The following editorial originally appeared in The Seattle Times:
The for-profit prison operator who runs Tacoma’s Northwest ICE Processing Center was recently ordered to pay $23 million for violating Washington’s minimum wage law. For more than 15 years, immigrant detainees were paid $1 a day for labor needed to help run the facility, including cooking, cleaning and laundry.
The court’s decision should put an end to this shameful practice.
“This multibillion-dollar corporation illegally exploited the people it detains to line its own pockets,” said state Attorney General Bob Ferguson, who filed the wage suit in 2017.
U.S. District Judge Robert Bryan determined Florida-based GEO Group must turn over $5.9 million to Washington in addition to the $17.3 million it must pay in back wages to more than 10,000 detainees.

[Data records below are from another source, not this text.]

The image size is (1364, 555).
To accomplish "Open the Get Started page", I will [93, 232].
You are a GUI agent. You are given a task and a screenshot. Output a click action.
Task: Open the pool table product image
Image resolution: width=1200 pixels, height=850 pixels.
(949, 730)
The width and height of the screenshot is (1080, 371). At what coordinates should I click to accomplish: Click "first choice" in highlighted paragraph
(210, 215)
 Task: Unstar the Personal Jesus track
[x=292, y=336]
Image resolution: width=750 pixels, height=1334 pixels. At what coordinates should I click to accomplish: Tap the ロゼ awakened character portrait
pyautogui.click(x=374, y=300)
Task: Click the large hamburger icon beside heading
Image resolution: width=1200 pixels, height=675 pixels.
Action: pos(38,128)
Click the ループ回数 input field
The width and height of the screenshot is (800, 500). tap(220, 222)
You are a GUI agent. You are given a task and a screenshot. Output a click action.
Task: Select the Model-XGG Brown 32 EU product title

The company claimed it could pay its captive population state prison-inmate wages, but while Washington’s minimum wage law exempts government-run detention facilities, it does not include any provision for private operators. People detained by U.S. Immigration and Customs Enforcement are held in civil, not criminal, custody as their cases wind through the immigration system.
Rather than increase the detainee’s pay, the GEO Group has reportedly halted the work program pending appeal. The unsurprisingly in-character move by the company has led to guards preparing food and cleaning being ignored or falling on detainees themselves.
“It got really gross — nobody cleaned anything,” Ivan Sanchez, a 34-year-old detainee, told The Associated Press. “The guards were saying it wasn’t their job to clean the toilets.”
Fortunately, time is running out for the GEO Group in Washington. The Legislature voted this year to ban most private detention facilities in the state, slating the detention center for closure in 2025, when its contract with the federal government ends. Good.
If the federal government won’t end its dependence on privately run immigration detention facilities and prisons — which invariably place profit over people with little public accountability — the state is right to step in.
The GEO Group has long denied any allegations of abuse or poor treatment of detainees at facilities under its control. However, activists and the Department of Homeland Security’s own internal watchdog have consistently cataloged instances of abuse and violations of detention standards within the system.
Most recently, a report by the University of Washington’s Center for Human Rights accused the Tacoma facility of operating a “secret prison within a prison,” subjecting detainees with mental health issues and protesters to prolonged solitary confinement.
While its departure can’t come soon enough, as long as GEO Group continues to operate in the state, it must follow the law and pay workers what they’re owed.